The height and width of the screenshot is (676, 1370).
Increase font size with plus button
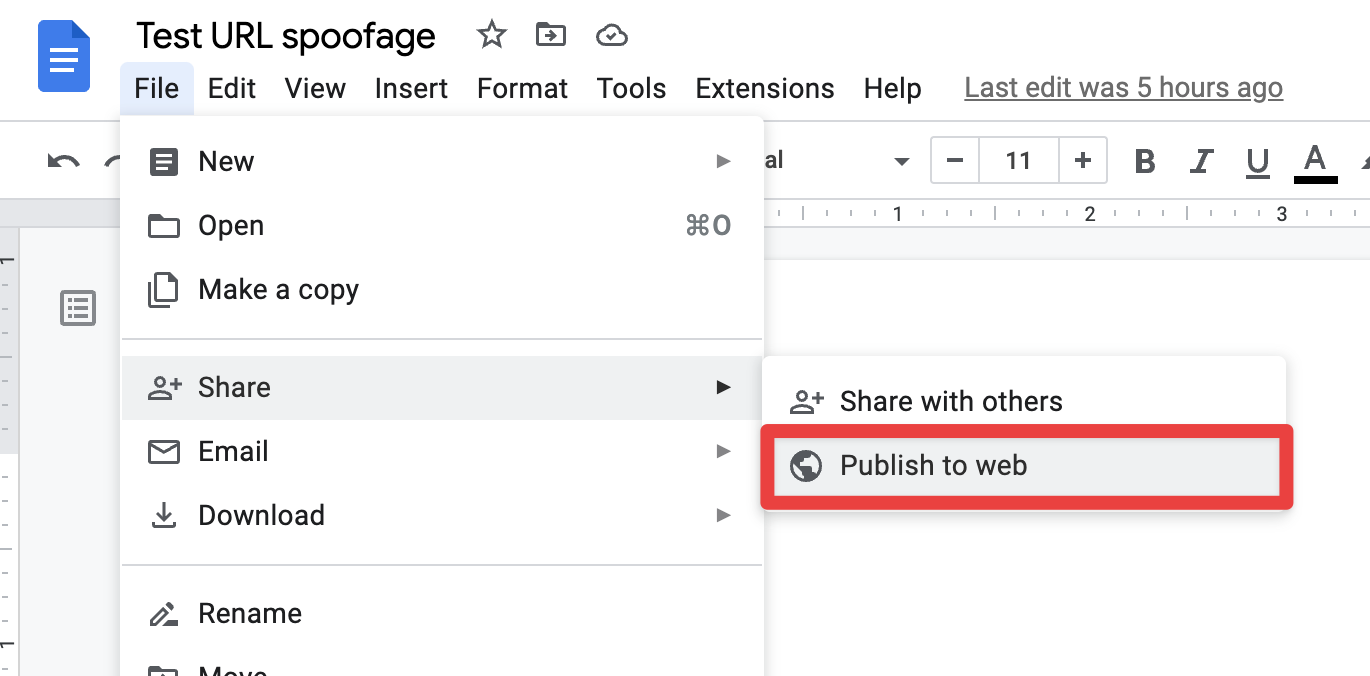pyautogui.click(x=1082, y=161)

---

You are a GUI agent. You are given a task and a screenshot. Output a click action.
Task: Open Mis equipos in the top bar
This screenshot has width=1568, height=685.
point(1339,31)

| Set problem |
Rewrite the lines from the one holding "The height and" through the one holding "pyautogui.click(x=1082, y=161)", inclusive, changing "plus button" to "zoom-in button" and leaving all else unchanged. Leave the pictures out.

| Finished answer |
The height and width of the screenshot is (676, 1370).
Increase font size with zoom-in button
pyautogui.click(x=1082, y=161)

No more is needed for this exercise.